DESeq2 is a software package in the field of bioinformatics and computational biology for the statistical programming language R. It is primarily employed for the analysis of high-throughput RNA sequencing (RNA-seq) data to identify differentially expressed genes between different experimental conditions. DESeq2 employs statistical methods to normalize and analyze RNA-seq data, making it a valuable tool for researchers studying gene expression patterns and regulation. It is available through the Bioconductor repository.

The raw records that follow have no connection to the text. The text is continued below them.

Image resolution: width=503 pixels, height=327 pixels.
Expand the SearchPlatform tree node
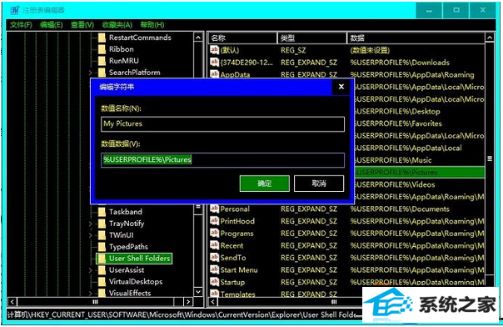(x=91, y=73)
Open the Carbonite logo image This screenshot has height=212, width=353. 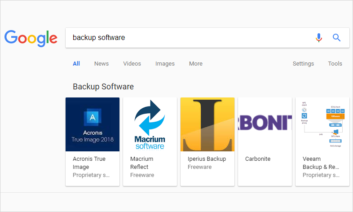click(265, 124)
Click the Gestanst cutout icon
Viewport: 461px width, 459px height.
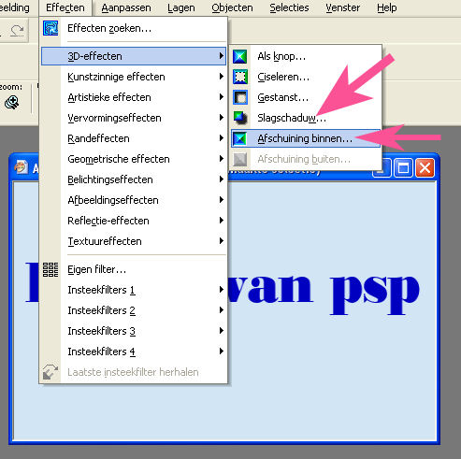(240, 97)
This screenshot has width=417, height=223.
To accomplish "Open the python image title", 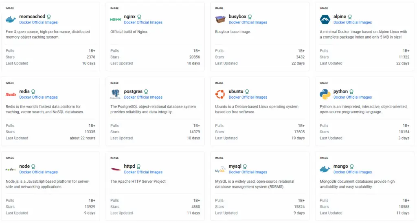I will (340, 91).
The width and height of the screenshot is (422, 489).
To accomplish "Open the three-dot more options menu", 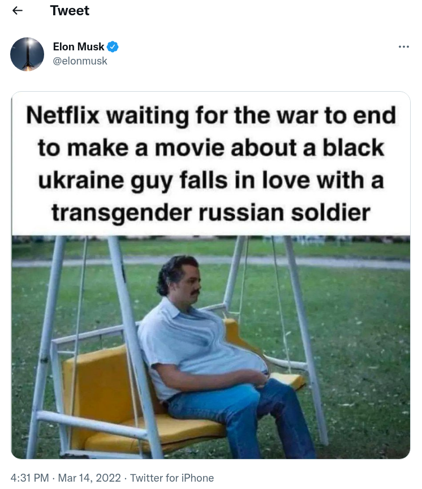I will pyautogui.click(x=403, y=47).
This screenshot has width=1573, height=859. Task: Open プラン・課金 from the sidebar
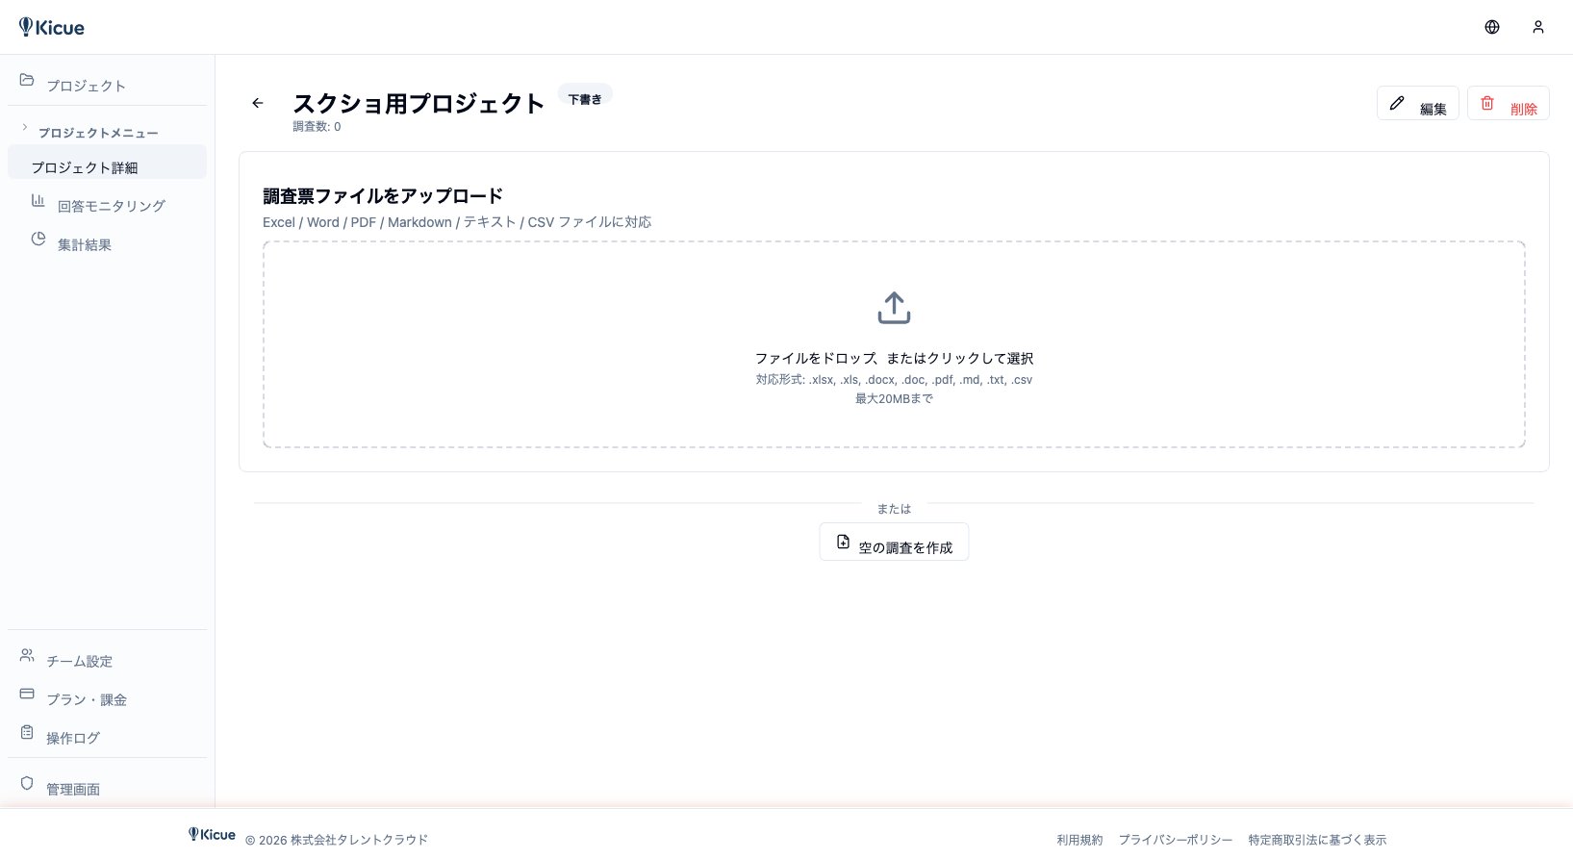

It was first presented in 2014. As of February 2026, its use has been cited over 86,000 times.

== Features ==

One of the key steps in the analysis of RNA-seq data is data normalization. DESeq2 employs the "size factor" normalization method, which adjusts for differences in sequencing depth between samples. This normalization ensures that the expression values of genes are comparable across samples, allowing for accurate identification of differentially expressed genes. In addition to size factor normalization, DESeq2 also employs a variance-stabilizing transformation, which further enhances the quality of the data by stabilizing the variance across different expression levels. This combination of normalization techniques minimizes bias and improves the accuracy of differential expression analysis.

DESeq2 makes available negative binomial distribution models to account for the over-dispersion commonly observed in RNA-seq data. This modeling approach takes into consideration the variability that is not adequately explained by a simple Poisson distribution. By incorporating the negative binomial distribution, DESeq2 accurately models the dispersion of gene expression counts and provides more reliable estimates of differential expression.

DESeq2 also offers an adaptive shrinkage procedure, known as the "apeglm" method, which is particularly useful when dealing with small sample sizes. This technique effectively shrinks the log-fold changes of gene expression estimates, reducing the impact of extreme values and improving the stability of results. This is especially valuable for researchers working with limited biological replicates, as it helps to mitigate the problem of low statistical power.

Further, DESeq2 allows users to incorporate relevant covariates into their analyses. This feature enables researchers to account for potential confounding factors, such as batch effects or experimental conditions, that can influence gene expression. By including covariates in the analysis, DESeq2 offers a more accurate assessment of the true differential expression patterns in the data.

== Use ==

DESeq2 is interfaced through R, via the bioconductor repository. The repository provides comprehensive documentation and tutorials, making it accessible to a wide range of researchers.